FOX Business: The Power to Prosper
Traders across the globe scooped up equities, commodities and other risky assets amid optimism that European policymakers are taking decisive measures to put an end to the continent's debt crisis.
As of 3:20 p.m. ET, the Dow Jones Industrial Average rallied 237 points, or 1.9%, to 12840, the S&P 500 jumped 28.5 points, or 2.1%, to 1357 and the Nasdaq Composite climbed 76.9 points, or 2.7%, to 2926.
It wasn't only equities that rallied on Friday. Oil surged $7.27, or 9.4%, in its best daily advance since February 2011. Meanwhile, gasoline leaped 4.3% and gold charged 3.5% higher.
A Sigh of Relief
In a sign of the breadth of the buying, volatility dropped nearly 10% as tracked by the CBOE's VIX and there were six trades in advancing shares for each in a declining share on the New York Stock Exchange. The yield on the U.S. 10-year bond jumped 0.73-percentage point to 1.652% as traders ditched the safe-haven asset class.
After days of trepidation leading up to the European Union summit, traders were finally able to breathe at least a temporary sigh of relief on Friday. The European Council said in a statement early Friday that is "imperative to break the vicious circle between banks and sovereigns."
As a result, it is planning several moves aimed at easing embattled eurozone credit and financial markets. One of the most important components is the introduction of a single bank regulator that would work with the European Central Bank and oversee the bloc's banks. Once that is set up, the European Council said it will allow banks to borrow directly from the European Stability Mechanism (ESM), which is the eurozone's permanent rescue fund. That is important because right now banks need to borrow via their countries, which in turn increases those countries' national debt levels.
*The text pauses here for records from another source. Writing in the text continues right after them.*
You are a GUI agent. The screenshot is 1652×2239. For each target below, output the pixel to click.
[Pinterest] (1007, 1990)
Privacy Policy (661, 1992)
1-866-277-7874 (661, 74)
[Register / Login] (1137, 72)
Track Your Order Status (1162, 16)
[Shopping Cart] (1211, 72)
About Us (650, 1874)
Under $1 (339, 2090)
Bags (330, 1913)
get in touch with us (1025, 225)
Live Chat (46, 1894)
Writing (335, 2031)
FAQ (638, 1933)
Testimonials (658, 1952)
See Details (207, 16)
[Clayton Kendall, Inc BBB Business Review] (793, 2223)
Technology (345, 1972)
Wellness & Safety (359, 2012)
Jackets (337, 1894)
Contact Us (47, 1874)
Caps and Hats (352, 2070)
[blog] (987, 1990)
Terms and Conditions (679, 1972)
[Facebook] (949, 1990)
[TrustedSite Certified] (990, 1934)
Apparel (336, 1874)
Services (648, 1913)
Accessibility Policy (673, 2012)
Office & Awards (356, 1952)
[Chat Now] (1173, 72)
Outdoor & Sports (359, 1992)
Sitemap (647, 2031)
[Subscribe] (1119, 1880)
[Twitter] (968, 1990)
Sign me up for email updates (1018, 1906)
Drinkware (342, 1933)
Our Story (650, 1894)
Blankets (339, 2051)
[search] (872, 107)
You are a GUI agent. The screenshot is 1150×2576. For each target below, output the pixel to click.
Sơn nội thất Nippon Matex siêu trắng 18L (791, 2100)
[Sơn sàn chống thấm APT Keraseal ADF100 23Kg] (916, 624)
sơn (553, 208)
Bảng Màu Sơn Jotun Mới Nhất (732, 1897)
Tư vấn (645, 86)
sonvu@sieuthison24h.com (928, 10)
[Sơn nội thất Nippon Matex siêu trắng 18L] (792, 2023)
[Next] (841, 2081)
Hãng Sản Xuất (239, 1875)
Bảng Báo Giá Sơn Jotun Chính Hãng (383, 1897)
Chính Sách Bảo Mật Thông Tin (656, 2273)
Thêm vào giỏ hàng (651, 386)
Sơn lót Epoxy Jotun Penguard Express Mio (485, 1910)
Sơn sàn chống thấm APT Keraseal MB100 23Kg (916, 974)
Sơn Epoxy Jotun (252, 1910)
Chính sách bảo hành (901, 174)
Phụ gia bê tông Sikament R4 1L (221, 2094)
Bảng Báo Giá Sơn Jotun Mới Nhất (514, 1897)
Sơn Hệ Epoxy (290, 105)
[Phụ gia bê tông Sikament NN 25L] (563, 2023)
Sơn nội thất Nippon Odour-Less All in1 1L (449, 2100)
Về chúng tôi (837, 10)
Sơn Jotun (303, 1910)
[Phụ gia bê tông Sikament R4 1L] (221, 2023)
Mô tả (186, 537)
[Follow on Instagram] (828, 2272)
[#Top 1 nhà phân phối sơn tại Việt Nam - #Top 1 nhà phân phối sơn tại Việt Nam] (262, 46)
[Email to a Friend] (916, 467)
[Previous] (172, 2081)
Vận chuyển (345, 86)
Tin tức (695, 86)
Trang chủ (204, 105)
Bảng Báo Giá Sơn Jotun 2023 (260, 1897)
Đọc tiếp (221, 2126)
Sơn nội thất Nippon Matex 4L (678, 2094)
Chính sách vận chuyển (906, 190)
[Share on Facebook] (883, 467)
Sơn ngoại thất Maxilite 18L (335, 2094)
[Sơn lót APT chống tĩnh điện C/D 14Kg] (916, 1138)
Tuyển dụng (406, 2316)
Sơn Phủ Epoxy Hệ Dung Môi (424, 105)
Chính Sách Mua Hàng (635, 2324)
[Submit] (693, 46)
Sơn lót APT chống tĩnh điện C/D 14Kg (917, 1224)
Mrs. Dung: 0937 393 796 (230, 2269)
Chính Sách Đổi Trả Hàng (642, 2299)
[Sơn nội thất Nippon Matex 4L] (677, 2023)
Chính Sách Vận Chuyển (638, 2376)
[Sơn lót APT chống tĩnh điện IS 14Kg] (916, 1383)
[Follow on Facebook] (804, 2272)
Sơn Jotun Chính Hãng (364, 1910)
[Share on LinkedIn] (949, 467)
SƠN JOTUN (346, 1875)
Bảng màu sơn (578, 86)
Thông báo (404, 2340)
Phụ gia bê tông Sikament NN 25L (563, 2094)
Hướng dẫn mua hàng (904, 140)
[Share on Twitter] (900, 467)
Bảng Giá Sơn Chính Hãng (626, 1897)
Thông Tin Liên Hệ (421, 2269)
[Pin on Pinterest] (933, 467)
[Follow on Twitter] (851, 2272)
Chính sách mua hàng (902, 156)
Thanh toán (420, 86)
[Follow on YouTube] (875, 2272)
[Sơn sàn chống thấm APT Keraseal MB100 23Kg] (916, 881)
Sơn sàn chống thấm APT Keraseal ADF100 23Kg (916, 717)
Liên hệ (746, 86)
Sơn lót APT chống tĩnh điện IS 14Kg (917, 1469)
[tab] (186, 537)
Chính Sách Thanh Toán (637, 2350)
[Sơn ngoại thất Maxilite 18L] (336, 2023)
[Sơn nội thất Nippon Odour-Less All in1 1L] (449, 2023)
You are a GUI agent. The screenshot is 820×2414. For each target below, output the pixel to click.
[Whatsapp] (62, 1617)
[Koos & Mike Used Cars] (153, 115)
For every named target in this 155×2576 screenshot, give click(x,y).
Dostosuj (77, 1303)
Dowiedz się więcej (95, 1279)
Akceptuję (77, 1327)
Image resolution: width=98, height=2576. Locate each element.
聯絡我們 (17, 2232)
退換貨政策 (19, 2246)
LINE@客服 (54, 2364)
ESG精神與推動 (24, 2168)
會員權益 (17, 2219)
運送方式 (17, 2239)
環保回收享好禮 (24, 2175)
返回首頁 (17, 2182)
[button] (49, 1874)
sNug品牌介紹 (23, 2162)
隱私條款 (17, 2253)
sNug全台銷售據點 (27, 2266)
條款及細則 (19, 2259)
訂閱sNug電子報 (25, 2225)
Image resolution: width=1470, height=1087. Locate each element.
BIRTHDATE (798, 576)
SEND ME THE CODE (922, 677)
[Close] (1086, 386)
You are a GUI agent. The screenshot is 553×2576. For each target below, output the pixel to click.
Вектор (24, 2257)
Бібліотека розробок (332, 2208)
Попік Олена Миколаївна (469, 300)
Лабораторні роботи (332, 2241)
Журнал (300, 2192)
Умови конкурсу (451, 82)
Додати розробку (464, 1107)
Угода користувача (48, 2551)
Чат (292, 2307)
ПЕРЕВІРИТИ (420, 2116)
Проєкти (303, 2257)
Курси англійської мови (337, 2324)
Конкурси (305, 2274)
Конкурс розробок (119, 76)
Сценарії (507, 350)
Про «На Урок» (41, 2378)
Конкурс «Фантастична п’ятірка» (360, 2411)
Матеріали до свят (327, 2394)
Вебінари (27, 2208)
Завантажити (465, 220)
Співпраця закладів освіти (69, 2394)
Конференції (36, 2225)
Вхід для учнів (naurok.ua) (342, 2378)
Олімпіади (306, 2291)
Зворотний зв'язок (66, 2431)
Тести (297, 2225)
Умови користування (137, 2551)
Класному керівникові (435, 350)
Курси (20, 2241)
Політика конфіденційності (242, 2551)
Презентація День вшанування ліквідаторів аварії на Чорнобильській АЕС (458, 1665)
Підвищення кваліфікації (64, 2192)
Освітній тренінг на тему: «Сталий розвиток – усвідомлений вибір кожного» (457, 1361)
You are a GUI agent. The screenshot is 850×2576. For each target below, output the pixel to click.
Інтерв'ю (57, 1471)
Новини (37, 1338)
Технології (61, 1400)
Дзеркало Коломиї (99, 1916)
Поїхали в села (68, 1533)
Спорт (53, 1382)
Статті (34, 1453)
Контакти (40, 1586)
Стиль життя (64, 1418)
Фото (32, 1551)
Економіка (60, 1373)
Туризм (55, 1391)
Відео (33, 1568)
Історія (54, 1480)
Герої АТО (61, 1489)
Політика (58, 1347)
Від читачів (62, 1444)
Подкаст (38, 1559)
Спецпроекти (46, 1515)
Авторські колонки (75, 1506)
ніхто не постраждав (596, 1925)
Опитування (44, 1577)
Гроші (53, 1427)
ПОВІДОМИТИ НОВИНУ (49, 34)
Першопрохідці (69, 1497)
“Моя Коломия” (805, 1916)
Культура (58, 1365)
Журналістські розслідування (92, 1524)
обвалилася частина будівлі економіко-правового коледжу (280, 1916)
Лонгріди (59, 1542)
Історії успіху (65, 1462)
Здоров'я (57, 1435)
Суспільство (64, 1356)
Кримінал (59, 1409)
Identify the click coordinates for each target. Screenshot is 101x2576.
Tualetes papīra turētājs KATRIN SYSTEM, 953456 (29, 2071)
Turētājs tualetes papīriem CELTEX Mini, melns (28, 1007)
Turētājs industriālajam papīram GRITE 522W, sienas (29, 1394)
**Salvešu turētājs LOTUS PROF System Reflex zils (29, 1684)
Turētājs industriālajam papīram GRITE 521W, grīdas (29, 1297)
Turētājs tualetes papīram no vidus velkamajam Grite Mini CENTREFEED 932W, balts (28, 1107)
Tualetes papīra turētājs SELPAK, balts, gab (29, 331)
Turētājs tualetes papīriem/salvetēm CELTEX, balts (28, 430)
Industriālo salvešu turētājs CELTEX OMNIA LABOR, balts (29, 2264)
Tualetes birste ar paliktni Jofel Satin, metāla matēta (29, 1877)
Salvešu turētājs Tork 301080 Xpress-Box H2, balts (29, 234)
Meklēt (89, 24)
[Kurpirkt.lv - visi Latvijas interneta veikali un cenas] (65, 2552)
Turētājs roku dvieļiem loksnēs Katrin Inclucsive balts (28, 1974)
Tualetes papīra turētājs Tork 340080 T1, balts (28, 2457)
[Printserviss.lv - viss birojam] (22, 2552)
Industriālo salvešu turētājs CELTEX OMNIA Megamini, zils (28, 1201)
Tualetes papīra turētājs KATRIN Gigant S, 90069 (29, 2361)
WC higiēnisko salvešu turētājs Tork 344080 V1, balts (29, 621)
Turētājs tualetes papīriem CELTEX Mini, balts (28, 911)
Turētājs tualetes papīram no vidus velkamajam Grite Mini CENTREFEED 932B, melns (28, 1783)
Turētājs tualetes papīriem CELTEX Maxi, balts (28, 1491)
On a more technical level, the European Council also said the ESM will not become a senior debt holder when it lends to banks in Spain. There were worries that if that occurred, it would spook private bondholders who see their holdings become subordinate.
The statement said the formal plans should be crafted by July 9. While market participants cheered the news, many analysts remained concerned about the long-term stability of the eurozone.
The measures "exceeded the market's mean view because risks had been skewed to the downside: there had been a significant probability that no agreement would be made at all," analysts at Barclays wrote in a note to clients.
"However, the agreement represents only a limited move forward and deep disagreements remain between euro area countries, so it is far from a game-changer."
Eurozone blue chips surged 5% in the best session of the year and the euro soared 1.9% to $1.2674.
Despite the big gains on the day, stocks are still looking to close the quarter out with sizeable losses. Indeed, the broad S&P 500 is poised to shed more than 3.5% for the quarter.
Wall Street also got several economic reports.
Consumer spending remained flat in May from April as expected while personal income rose 0.2%, also as expected, the Commerce Department reported. The manufacturing sector in the mid-West region expanded at a slightly faster pace in June from the month before, according to data from the Institute for Supply Management-Chicago. The more closely-watched national ISM report is slated for release on Monday.
A final reading on consumer sentiment for the month of June came in at 73.2, the lowest level since December 2011 and down from a reading of 74.1 in early June, according to a survey by Thomson Reuters and the University of Michigan. Economists expected the gauge to hold steady at 74.1.
The Euro Stoxx 50 surged 5% to 2265, the English FTSE 100 rallied 1.4% to 5571 and the German DAX soared 4.3% to 6416.
In Asia, the Japanese Nikkei 225 gained 1.5% to 9007 and the Chinese Hang Seng jumped 2.2% to 19441.